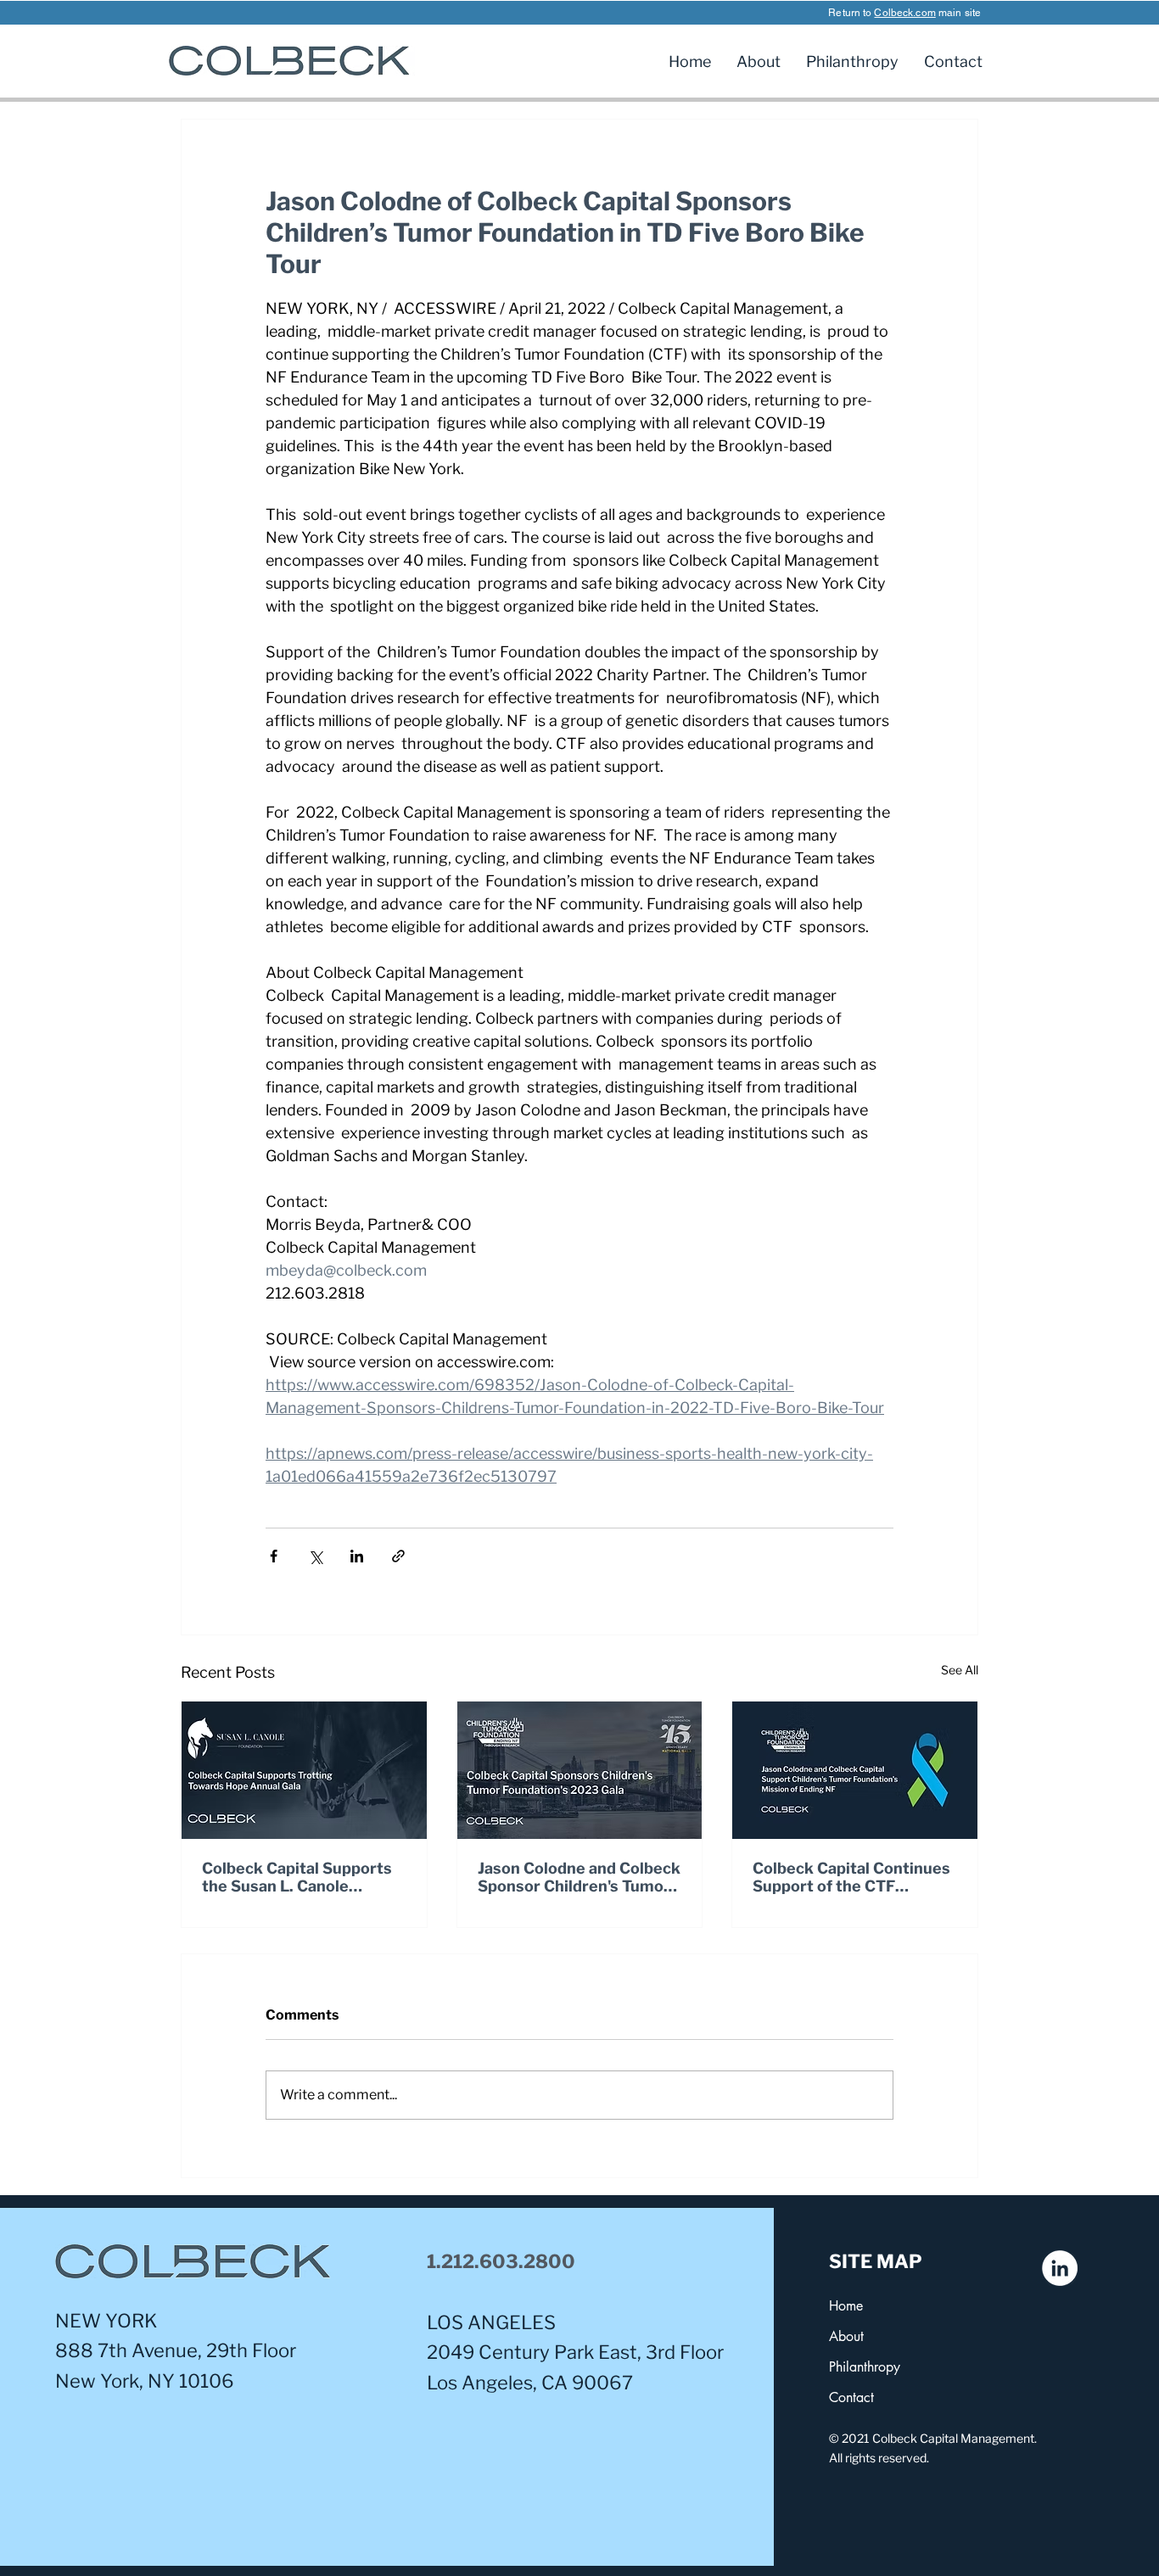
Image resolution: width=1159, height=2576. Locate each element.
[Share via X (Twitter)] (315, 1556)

★ ★ ★ ★ ★ ★ ★

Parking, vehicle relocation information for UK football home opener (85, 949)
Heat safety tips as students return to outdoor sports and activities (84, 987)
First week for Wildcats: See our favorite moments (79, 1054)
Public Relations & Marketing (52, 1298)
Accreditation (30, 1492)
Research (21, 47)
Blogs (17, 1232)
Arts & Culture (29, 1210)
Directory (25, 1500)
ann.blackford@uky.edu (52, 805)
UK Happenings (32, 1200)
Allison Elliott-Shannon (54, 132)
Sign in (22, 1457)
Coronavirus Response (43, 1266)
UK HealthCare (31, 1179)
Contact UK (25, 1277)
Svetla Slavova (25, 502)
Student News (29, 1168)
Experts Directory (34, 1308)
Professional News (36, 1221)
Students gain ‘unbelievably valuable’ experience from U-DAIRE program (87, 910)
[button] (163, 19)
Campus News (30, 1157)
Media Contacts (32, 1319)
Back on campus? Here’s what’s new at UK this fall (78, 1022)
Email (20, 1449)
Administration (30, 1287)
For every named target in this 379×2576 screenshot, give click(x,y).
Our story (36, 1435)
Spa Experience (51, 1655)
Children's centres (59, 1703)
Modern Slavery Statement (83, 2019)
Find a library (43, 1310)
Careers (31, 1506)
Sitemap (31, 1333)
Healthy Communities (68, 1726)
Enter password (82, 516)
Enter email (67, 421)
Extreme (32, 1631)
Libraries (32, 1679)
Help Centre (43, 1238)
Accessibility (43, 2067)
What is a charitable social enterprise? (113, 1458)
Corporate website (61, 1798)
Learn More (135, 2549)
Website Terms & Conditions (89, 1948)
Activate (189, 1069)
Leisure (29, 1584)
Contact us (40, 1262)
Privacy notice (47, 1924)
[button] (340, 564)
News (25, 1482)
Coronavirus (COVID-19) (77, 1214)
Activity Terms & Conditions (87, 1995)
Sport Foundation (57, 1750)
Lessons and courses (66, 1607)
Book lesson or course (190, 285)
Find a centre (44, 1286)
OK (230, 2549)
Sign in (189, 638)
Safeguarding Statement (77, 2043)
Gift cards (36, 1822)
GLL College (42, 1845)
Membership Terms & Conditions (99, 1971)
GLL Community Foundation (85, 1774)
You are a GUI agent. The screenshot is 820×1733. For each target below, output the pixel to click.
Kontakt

★ ★ ★ ★ ★ ★ ★

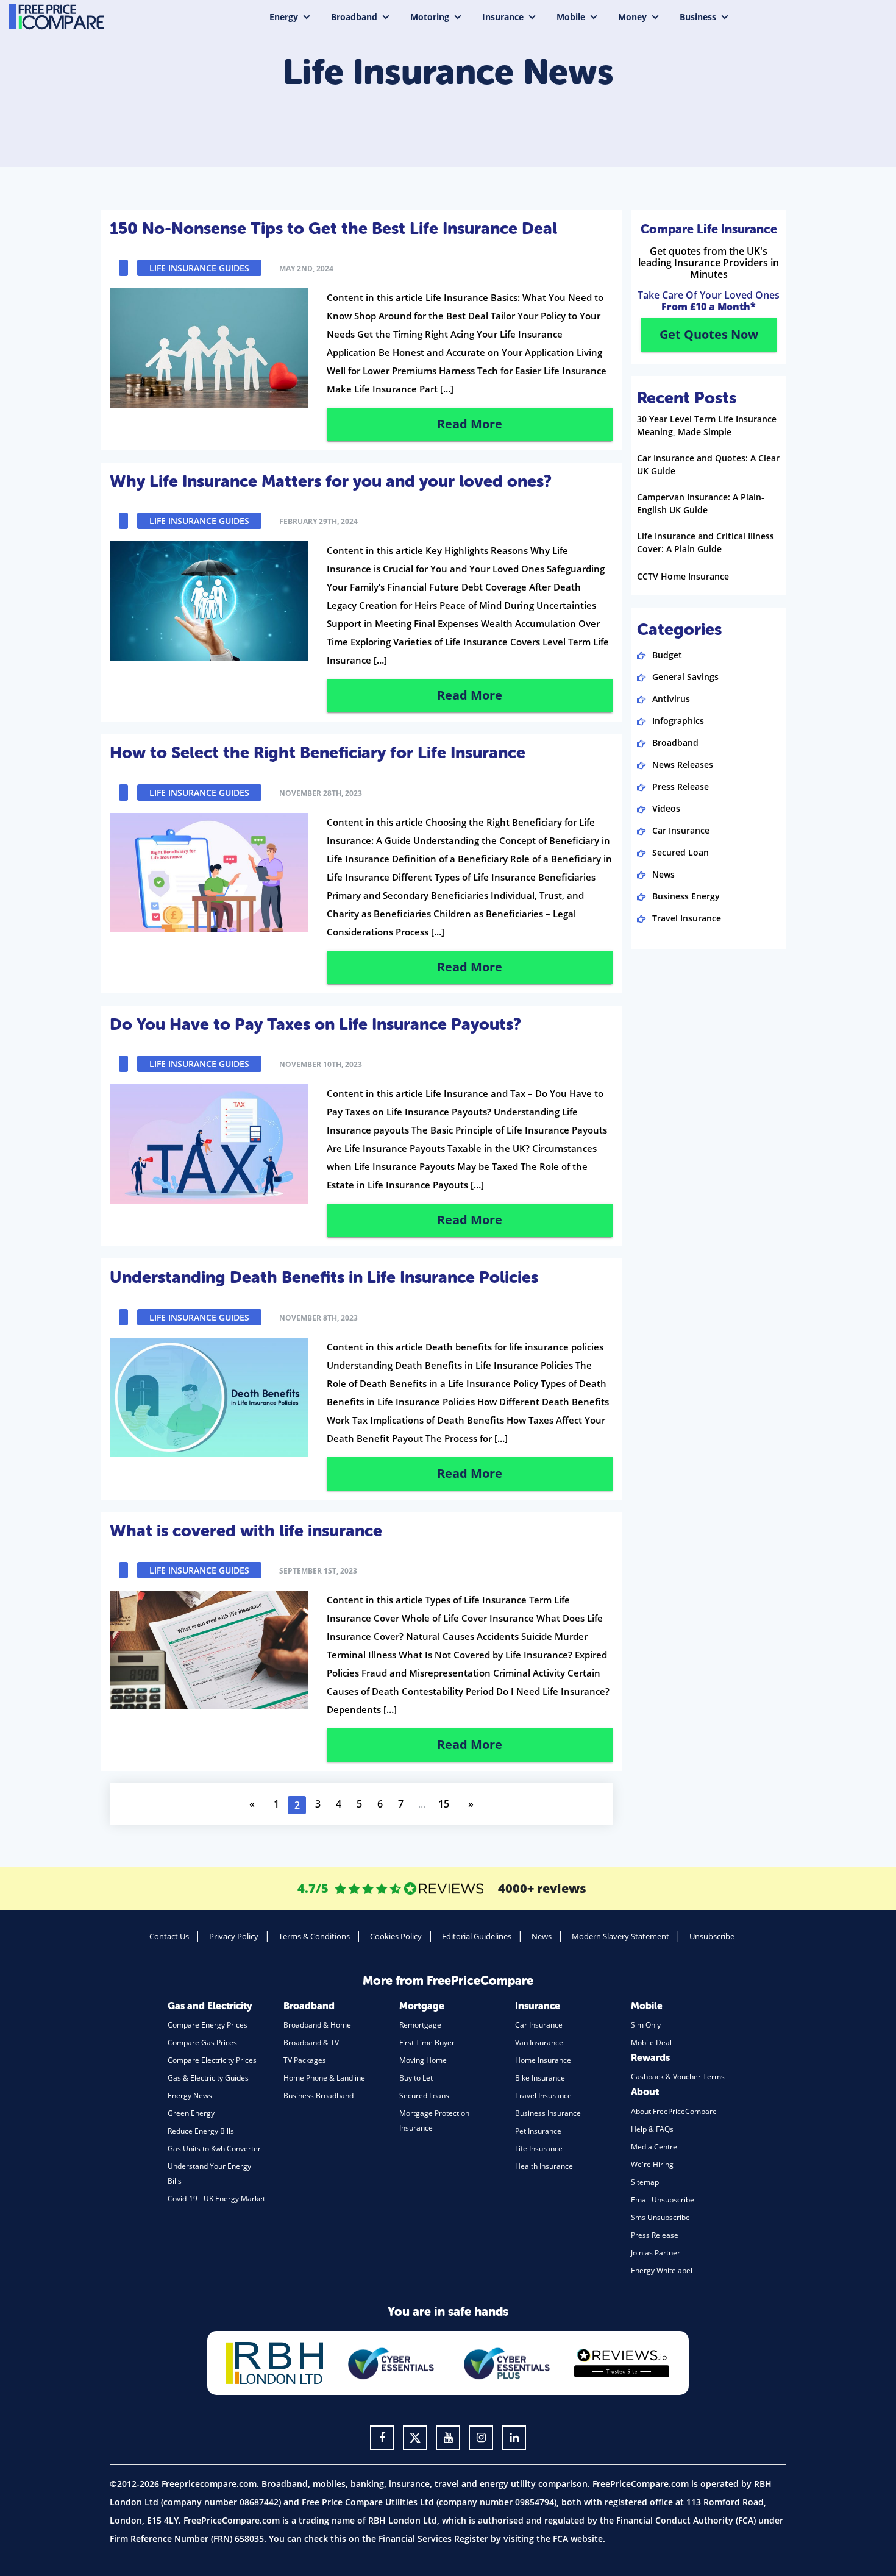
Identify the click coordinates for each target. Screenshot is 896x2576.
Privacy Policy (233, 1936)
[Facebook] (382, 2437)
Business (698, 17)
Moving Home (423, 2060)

★ ★ ★ ★ ★ ★ ★

• **TASK OBJECTIVE**:
Would you please copy exactly the part of the entries above that begins at the line containing "Extreme (32, 1631)" and ends at the line containing "News (25, 1482)", both lines included?

• **EXPECTED OUTPUT**:
Extreme (32, 1631)
Libraries (32, 1679)
Help Centre (43, 1238)
Accessibility (43, 2067)
What is a charitable social enterprise? (113, 1458)
Corporate website (61, 1798)
Learn More (135, 2549)
Website Terms & Conditions (89, 1948)
Activate (189, 1069)
Leisure (29, 1584)
Contact us (40, 1262)
Privacy notice (47, 1924)
[button] (340, 564)
News (25, 1482)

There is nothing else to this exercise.